If you want to talk about “real risk” then I think it’s only fair to ask you to define what that acceptable risk level is.


Almost 4000 children die each year from drowning in the USA, with double that having a non-fatal drowning [0]. Note that non-fatal drownings can cause long-term health problems. They haven't banned pools yet, so it follows that, as a country, the USA considers 4000 dead children an acceptable risk of having open water, such as rivers, ponds, and pools. And bath tubs, I suppose.

Now with that number in mind, how many children are expected to die if all of them were to be infected with covid-19? I found it hard to find some numbers about this, in my country all corona-deaths of people aged 49 or less are grouped together these days because there are so few that they could be traced to individuals otherwise.

[0]: https://www.cdc.gov/drowning/facts/index.html


The information on that CDC page is misleading. While the page is about children, the text that mentions the 3960 annual drowning deaths does not specify "children," and the number seems to be across all age groups.

This source states ~800 children deaths/year to be children (in 2014). [0]

(I am not commenting on your overall point, just that statistic.)

For reference, the CDC notes annual total US children deaths (if defining "children" as <= 14) as a little over 9000 (in 2019, I think). [1]

[0] https://www.safekids.org/press-release/almost-800-kids-drown...

[1] https://www.cdc.gov/nchs/fastats/child-health.htm


Thanks for the correction! I guess I sound a bit callous in my previous post, but I'm quite happy to learn that 3000 fewer children drown each year than I anticipated (it did feel like a high number). The 800 deaths per year figure can still function as a comparison for the expected child deaths from covid-19.


It's the job of those imposing restrictions to define the risk.


This is not true of Delta strain.

Younger people, under 30, and children are getting it and ending up in hospital.

It’s widely reported here in Australia.

Children are at risk.


> Younger people, under 30, and children are getting it and ending up in hospital.

To emphasise this point, in Victoria, Australia, most of the cases are in the 20-29 age group. Most of the active cases are in the 0-9 age group.[0] NSW data doesn't have the pretty graphs, but the raw data [1] bears out similar groupings.

[0] https://www.coronavirus.vic.gov.au/victorian-coronavirus-cov...

[1] https://data.nsw.gov.au/data/dataset/nsw-covid-19-cases-by-a...


Your first link reports that out of the thousands of total cases, only 20 are in the hospital, 9 of which are in the ICU. This does not support the claim that young people are "widely" ending up in the hospital from COVID.

A COVID case != serious illness, especially in vaccinated individuals.
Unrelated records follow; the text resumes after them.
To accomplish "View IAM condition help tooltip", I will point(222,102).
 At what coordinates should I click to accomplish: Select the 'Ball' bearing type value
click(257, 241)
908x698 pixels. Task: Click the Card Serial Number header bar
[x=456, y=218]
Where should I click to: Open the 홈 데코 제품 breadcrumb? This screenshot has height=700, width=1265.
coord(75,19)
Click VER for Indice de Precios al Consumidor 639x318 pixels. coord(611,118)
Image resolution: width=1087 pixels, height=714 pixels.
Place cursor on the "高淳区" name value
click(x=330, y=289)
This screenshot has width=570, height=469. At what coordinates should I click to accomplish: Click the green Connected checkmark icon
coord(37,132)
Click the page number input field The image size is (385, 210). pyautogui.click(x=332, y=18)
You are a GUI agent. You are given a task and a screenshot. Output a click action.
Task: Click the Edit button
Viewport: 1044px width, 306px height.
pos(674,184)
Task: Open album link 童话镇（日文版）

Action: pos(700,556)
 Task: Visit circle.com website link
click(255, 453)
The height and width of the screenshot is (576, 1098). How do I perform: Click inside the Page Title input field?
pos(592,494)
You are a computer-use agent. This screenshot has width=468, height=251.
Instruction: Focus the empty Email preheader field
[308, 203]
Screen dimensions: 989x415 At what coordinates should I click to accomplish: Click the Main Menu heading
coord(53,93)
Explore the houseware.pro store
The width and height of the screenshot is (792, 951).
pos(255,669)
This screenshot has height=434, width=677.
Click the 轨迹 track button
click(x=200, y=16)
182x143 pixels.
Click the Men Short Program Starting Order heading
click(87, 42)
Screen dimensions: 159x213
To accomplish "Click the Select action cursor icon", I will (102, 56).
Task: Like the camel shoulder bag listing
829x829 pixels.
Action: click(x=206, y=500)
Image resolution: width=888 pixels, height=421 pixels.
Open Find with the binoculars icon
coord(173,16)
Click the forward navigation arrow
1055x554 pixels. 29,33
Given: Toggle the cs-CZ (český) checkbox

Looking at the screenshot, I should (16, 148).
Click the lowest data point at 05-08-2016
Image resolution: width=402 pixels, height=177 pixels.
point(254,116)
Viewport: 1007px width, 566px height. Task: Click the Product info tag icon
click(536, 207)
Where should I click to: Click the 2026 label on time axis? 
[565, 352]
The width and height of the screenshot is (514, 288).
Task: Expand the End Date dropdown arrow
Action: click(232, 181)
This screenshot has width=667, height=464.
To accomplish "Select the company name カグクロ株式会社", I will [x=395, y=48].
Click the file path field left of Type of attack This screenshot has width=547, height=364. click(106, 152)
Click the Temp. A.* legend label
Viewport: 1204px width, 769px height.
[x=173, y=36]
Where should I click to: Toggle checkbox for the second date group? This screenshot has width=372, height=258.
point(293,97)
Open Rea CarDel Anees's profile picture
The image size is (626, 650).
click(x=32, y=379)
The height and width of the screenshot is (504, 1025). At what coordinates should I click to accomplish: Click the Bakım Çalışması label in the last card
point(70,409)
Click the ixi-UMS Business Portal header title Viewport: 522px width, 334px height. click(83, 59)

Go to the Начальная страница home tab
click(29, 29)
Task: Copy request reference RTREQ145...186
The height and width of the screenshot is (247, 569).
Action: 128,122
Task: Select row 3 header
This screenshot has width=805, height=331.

We need to stop pretending that they are equivalent.


> Your first link reports that out of the thousands of total cases, only 20 are in the hospital, 9 of which are in the ICU.

My first link reports 492 total active cases, not thousands.

If you want to use the total cases, then you should be noting that 820 people have died, and 20,212 have recovered. The mortality calculated from that is a simple 3.8%.

20 hospitalised cases out of 492 total active cases, is about 4%, and the 9 in ICU are about 2% of total active cases.


>My first link reports 492 total active cases, not thousands.

You are correct, I was looking at total cases, not active cases. My apologies!

However, this still does not support the claim that young people are "widely" going to the hospital. Even assuming that age ranges are going to the hospital at equal rates (which is a preposterous assumption), given 20 total hospitalizations spread across 492 active cases (of which 290 are ages 0-29), we would only expect ~11/290 active COVID cases under 30 to be hospitalized. But again, this an extremely unrealistic upper bound, based on the ludicrous assumption that all ages get hospitalized at equal rates.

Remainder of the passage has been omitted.